Terms used in this guideline

Anxiety disorders

These include generalised anxiety disorder, panic disorder, obsessive‑compulsive disorder, phobias, post‑traumatic stress disorder and social anxiety disorder.

Baby

Refers to an infant aged between 0 and 12 months.

High‑intensity psychological intervention

A formal psychological intervention usually delivered face to face (either in a group or individually) by a qualified therapist who has specific training in the delivery of the intervention.
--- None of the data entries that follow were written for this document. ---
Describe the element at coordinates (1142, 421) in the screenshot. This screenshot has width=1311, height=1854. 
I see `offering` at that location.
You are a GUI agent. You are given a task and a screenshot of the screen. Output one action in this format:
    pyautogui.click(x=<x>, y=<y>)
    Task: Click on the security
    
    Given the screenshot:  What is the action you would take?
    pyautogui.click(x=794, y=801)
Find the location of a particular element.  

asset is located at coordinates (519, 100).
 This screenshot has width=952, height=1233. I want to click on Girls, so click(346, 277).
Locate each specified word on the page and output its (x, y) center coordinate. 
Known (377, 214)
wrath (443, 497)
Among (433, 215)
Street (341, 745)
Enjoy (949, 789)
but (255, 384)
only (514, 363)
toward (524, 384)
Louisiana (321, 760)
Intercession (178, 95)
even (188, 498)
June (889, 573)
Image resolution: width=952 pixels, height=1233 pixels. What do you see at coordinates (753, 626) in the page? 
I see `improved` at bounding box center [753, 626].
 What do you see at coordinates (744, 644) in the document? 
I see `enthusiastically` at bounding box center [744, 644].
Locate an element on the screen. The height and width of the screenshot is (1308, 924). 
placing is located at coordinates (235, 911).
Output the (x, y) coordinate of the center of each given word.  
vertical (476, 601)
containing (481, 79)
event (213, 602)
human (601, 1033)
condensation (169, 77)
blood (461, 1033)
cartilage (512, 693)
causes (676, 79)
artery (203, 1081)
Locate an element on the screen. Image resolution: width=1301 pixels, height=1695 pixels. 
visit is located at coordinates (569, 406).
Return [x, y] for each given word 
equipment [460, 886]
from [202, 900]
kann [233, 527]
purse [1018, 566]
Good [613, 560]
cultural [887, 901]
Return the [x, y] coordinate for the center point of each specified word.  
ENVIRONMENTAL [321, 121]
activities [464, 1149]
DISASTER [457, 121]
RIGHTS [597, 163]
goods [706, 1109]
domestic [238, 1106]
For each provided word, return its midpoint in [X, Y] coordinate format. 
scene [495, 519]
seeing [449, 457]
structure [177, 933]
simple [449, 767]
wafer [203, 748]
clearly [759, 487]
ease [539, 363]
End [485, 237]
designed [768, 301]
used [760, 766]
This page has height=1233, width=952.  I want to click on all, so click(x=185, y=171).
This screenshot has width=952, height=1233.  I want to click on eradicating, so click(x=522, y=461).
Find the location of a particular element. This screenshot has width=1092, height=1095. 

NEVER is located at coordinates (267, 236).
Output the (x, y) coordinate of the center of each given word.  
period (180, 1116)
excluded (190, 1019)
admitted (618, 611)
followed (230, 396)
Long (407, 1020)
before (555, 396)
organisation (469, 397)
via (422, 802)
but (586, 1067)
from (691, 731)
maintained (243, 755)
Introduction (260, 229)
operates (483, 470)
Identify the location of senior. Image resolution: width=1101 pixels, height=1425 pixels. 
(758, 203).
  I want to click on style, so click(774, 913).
Low‑intensity intervention

A psychological or psychosocial intervention delivered by a trained coach or facilitator (rather than a therapist) to enable use of self‑help materials.

Postnatal period

This is defined in this guideline as up to 1 year after childbirth.

Postpartum psychosis

Psychosis often with mania and/or depressive symptoms in the immediate postnatal period, which can become very severe extremely quickly.

Psychotropic medication

This is defined in this guideline as all medication used to treat mental health problems.

Severe mental illness

This is defined in this guideline as severe and incapacitating depression, psychosis, schizophrenia, bipolar disorder, schizoaffective disorder and postpartum psychosis.

Traumatic birth

This includes births, whether preterm or full term, which are physically traumatic (for example, instrumental or assisted deliveries or emergency caesarean sections, severe perineal tears, postpartum haemorrhage) and births that are experienced as traumatic, even when the delivery is obstetrically straightforward.

Valproate

Refers to 3 formulations of valproate available in the UK: sodium valproate and valproic acid (licensed for the treatment of epilepsy) and semi‑sodium valproate (licensed for the treatment of acute mania and continuation treatment in people whose mania responds to treatment). Both semi‑sodium and sodium valproate are metabolised to valproic acid (also known as valproate), which is the pharmacologically active component. Valproate must not be used in pregnancy, and only used in girls and women when there is no alternative and a pregnancy prevention plan is in place. This is because of the risk of malformations and developmental abnormalities in the baby. See update information for important safety advice from the MHRA on the use of valproate.

Woman/women

Refer(s) to female(s) of childbearing potential, including girls and young women under 18 years.